> _Brief_:
Exactly reproduce the line containing "You are a GUI" and all later lines to the end of the entries, leaving the pictures out of your copy.

[Data items]

>>>

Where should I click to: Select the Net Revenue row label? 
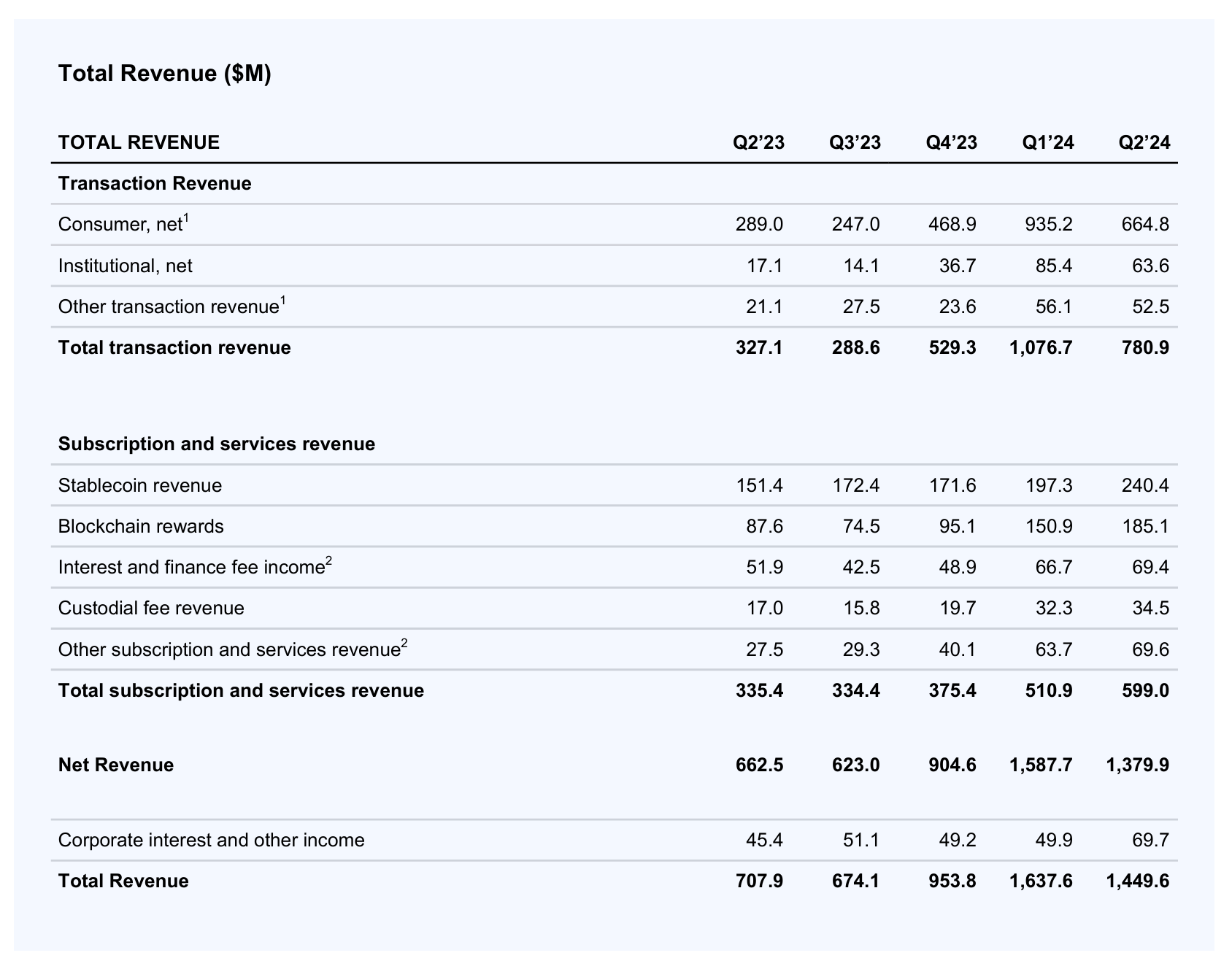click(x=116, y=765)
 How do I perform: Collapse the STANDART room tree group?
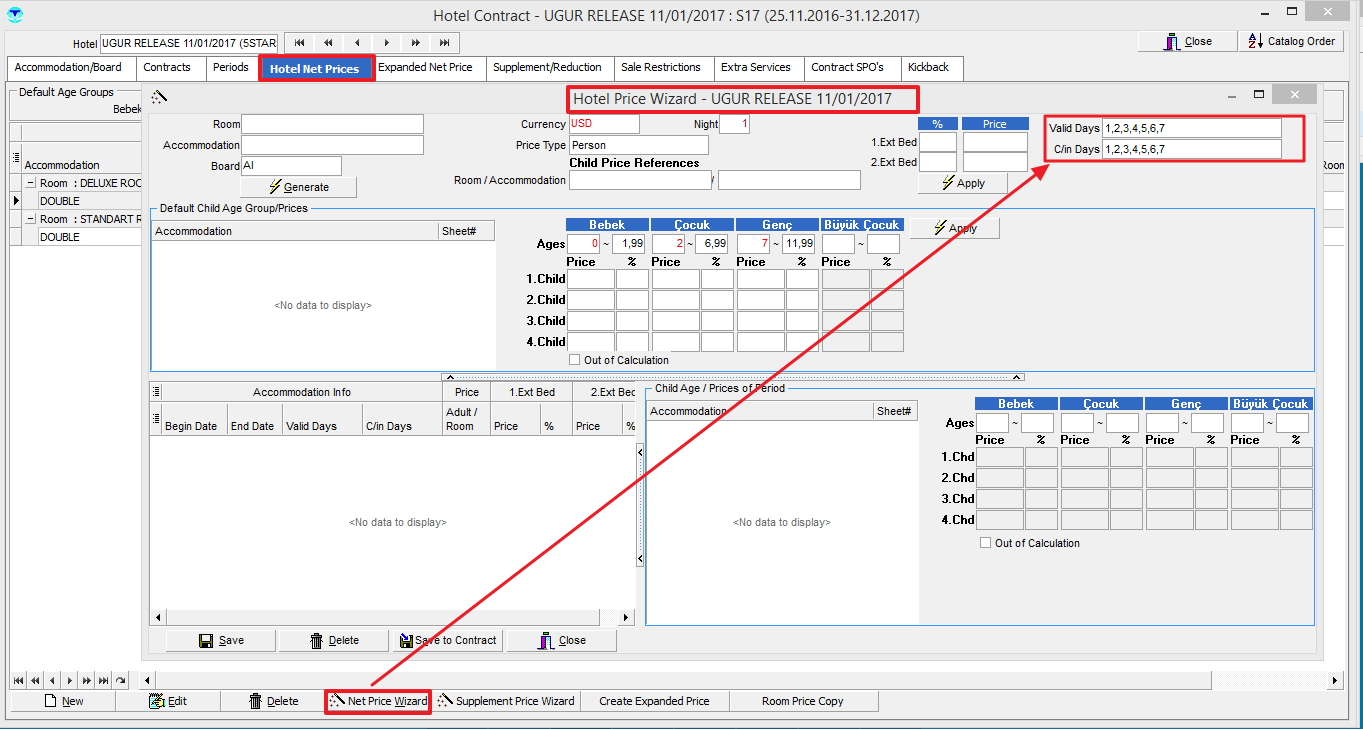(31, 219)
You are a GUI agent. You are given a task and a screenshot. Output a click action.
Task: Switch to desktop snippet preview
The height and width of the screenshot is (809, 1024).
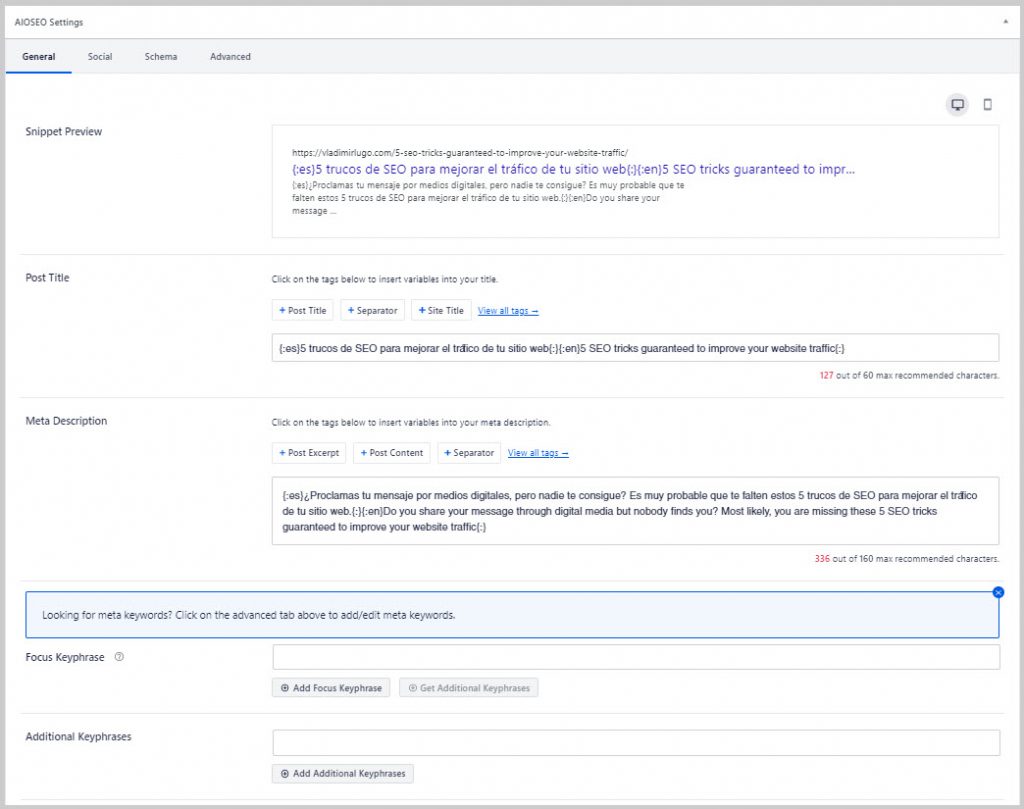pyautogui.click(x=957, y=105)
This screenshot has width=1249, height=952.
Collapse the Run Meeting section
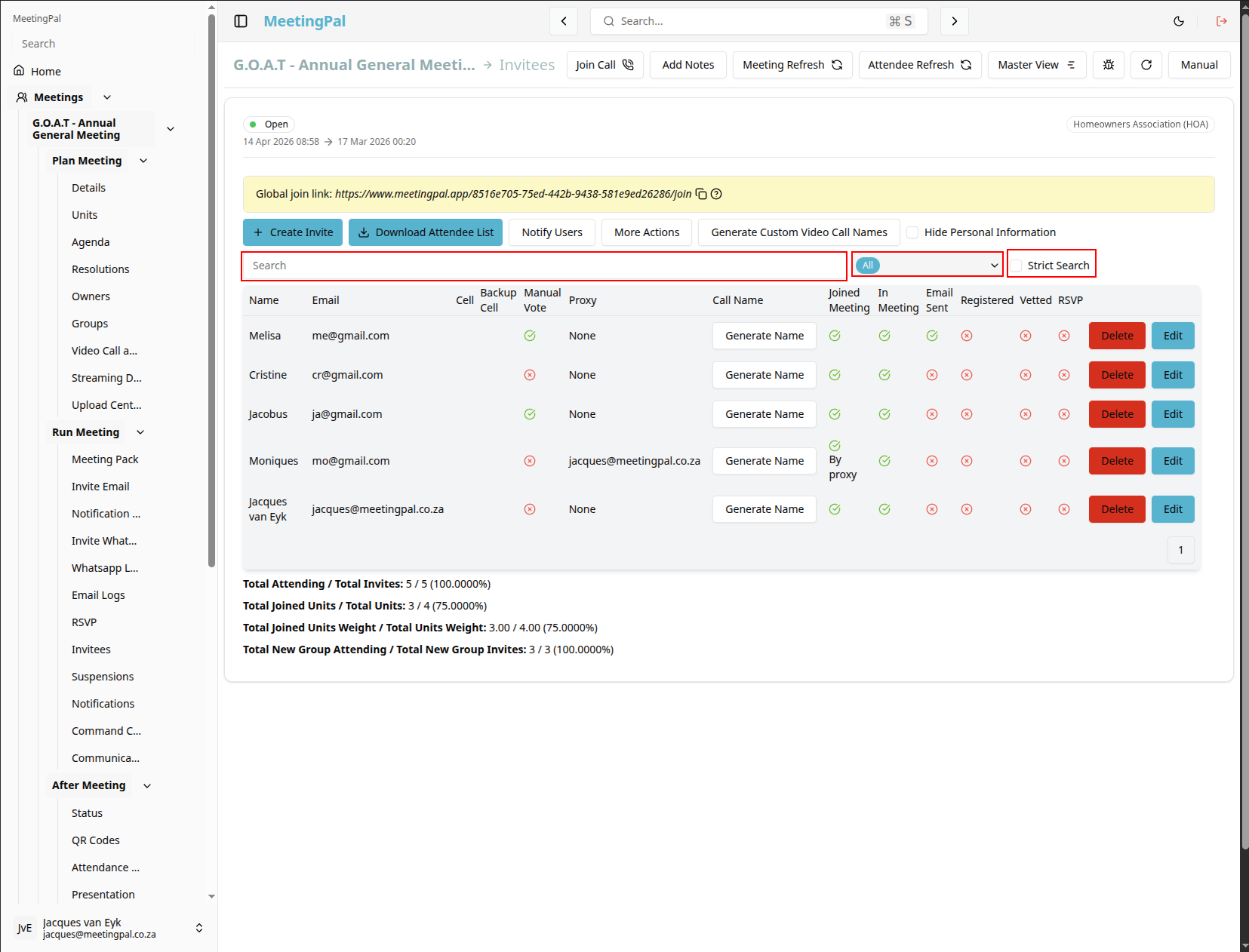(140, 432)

<<<

> _Output for this task_:
You are a GUI agent. You are given a task and a screenshot. Output a click action.
Task: Switch to desktop snippet preview
The height and width of the screenshot is (809, 1024).
pyautogui.click(x=957, y=105)
This screenshot has width=1249, height=952.
Collapse the Run Meeting section
(140, 432)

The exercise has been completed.